══ Data records

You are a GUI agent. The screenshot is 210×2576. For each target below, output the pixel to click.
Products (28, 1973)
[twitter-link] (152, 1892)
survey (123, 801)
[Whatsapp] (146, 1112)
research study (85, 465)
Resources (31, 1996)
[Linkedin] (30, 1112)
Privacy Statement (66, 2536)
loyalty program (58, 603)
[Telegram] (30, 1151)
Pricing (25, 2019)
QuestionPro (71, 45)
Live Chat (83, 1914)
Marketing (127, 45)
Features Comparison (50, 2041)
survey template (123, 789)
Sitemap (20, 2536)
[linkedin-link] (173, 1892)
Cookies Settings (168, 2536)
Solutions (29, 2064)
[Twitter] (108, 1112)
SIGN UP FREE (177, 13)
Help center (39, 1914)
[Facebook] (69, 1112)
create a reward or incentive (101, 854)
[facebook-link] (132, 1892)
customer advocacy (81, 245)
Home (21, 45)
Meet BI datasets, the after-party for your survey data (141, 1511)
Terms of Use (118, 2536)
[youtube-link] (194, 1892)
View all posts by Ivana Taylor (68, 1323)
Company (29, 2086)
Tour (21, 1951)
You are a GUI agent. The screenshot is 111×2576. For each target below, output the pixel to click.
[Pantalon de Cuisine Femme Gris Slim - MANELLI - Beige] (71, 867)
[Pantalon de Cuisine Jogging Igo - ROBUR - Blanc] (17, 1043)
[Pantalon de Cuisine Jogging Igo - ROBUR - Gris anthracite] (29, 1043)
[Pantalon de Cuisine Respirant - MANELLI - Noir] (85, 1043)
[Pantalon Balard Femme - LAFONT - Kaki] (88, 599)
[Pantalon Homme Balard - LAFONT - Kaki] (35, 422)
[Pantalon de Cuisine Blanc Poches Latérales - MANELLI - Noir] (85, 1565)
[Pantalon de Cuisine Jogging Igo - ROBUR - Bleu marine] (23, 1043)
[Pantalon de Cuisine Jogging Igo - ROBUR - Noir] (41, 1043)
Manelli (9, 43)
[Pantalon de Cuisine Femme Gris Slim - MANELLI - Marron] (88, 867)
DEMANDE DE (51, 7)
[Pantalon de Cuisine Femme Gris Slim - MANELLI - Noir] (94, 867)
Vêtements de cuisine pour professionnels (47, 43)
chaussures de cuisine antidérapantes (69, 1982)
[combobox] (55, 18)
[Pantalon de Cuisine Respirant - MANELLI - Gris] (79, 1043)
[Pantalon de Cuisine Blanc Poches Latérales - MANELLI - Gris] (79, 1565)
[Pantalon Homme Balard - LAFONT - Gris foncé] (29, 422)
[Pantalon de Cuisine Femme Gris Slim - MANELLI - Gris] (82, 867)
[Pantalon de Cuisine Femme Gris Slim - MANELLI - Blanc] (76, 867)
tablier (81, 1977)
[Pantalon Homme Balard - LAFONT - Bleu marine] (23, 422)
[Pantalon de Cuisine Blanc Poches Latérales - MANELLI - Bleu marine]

════

- Exercise description -
Could you restate word for word the lines above from the one containing "Company (29, 2086)" through the one containing "[Pantalon Homme Balard - LAFONT - Kaki]", both included, and nothing else?

- Task response -
Company (29, 2086)
Tour (21, 1951)
You are a GUI agent. The screenshot is 111×2576. For each target below, output the pixel to click.
[Pantalon de Cuisine Femme Gris Slim - MANELLI - Beige] (71, 867)
[Pantalon de Cuisine Jogging Igo - ROBUR - Blanc] (17, 1043)
[Pantalon de Cuisine Jogging Igo - ROBUR - Gris anthracite] (29, 1043)
[Pantalon de Cuisine Respirant - MANELLI - Noir] (85, 1043)
[Pantalon Balard Femme - LAFONT - Kaki] (88, 599)
[Pantalon Homme Balard - LAFONT - Kaki] (35, 422)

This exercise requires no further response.